It is plainly more the farmer's interest that his men should thrive, than that his horses should be well fed, sleek, plump, and fit for use, or than that his waggons and ploughs should be strong, in good repair, and fit for service.

On the other hand, if the farmer cease to profit of the labourer, and that his capital is not continually manured and fructified, it is impossible that he should continue that abundant nutriment, and clothing, and lodging, proper for the protection of the instruments he employs.

It is therefore the first and fundamental interest of the labourer, that the farmer should have a full incoming profit on the product of his labour. The proposition is self-evident, and nothing but the malignity, perverseness, and ill-governed passions of mankind, and particularly the envy they bear to each other's prosperity, could prevent their seeing and acknowledging it, with thankfulness to the benign and wise Disposer of all things, who obliges men, whether they will or not, in pursuing their own selfish interests, to connect the general good with their own individual success.

But who are to judge what that profit and advantage ought to be? Certainly no authority on earth. It is a matter of convention dictated by the reciprocal conveniences of the parties, and indeed by their reciprocal necessities.--But, if the farmer is excessively avaricious?--why so much the better--the more he desires to increase his gains, the more interested is he in the good condition of those upon whose labour his gains must principally depend.

I shall be told by the zealots of the sect of regulation, that this may be true, and may be safely committed to the convention of the farmer and the labourer, when the latter is in the prime of his youth, and at the time of his health and vigour, and in ordinary times of abundance. But in calamitous seasons, under accidental illness, in declining life, and with the pressure of a numerous offspring, the future nourishers of the community, but the present drains and blood-suckers of those who produce them, what is to be done? When a man cannot live and maintain his family by the natural hire of his labour, ought it not to be raised by authority?
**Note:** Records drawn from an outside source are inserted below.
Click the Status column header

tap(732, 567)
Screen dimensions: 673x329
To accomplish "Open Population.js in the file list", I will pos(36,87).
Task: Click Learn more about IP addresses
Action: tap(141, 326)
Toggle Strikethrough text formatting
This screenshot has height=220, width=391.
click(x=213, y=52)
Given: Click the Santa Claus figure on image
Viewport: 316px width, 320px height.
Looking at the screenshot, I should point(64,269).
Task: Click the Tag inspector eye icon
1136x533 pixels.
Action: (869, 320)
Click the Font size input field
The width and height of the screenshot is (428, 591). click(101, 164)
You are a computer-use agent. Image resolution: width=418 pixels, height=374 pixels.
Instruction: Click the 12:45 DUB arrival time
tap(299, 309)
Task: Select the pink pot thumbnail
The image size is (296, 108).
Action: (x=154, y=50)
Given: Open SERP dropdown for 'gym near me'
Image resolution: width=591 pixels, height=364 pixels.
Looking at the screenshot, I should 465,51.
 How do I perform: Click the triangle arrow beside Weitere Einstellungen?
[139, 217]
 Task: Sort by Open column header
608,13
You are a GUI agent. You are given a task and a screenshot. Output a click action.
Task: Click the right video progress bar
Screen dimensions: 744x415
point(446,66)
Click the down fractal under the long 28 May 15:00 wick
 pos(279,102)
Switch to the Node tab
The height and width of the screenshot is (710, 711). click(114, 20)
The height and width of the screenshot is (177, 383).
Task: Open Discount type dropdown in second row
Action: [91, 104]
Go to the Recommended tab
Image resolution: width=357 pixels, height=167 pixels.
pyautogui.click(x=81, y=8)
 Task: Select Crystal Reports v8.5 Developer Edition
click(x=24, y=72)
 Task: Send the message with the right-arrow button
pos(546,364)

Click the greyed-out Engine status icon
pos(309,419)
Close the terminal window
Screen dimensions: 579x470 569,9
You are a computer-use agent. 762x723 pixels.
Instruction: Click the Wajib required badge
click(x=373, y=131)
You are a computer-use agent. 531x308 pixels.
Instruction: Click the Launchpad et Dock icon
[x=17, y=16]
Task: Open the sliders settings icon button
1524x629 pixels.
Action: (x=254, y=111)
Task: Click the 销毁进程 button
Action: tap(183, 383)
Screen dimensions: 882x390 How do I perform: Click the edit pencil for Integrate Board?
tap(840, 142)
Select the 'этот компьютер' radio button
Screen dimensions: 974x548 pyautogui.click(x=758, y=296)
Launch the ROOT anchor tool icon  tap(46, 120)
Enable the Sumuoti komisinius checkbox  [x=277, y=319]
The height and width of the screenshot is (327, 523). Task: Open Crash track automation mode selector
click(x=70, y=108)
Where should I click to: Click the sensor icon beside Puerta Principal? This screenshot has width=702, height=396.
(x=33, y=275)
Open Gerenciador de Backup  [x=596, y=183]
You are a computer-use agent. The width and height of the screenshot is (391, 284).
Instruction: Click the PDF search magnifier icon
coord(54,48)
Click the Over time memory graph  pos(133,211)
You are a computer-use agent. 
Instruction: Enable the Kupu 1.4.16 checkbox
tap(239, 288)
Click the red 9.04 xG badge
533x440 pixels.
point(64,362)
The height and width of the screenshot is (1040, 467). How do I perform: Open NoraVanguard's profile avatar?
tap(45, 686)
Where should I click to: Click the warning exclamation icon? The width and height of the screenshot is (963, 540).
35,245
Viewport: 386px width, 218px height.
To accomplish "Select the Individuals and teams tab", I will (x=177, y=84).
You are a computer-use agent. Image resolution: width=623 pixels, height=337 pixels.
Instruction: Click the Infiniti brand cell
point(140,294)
On this head I must be allowed to submit, what my opinions have ever been; and somewhat at large. And, first, I premise that labour is, as I have already intimated, a commodity, and, as such, an article of trade. If I am right in this notion, then labour must be subject to all the laws and principles of trade, and not to regulation foreign to them, and that may be totally inconsistent with those principles and those laws. When any commodity is carried to market, it is not the necessity of the vender, but the necessity of the purchaser, that raises the price. The extreme want of the seller has rather (by the nature of things with which we shall in vain contend) the direct contrary operation. If the goods at market are beyond the demand, they fall in their value; if below it, they rise. The impossibility of the subsistence of a man, who carries his labour to a market, is totally beside the question in his way of viewing it. The only question is, what is it worth to the buyer?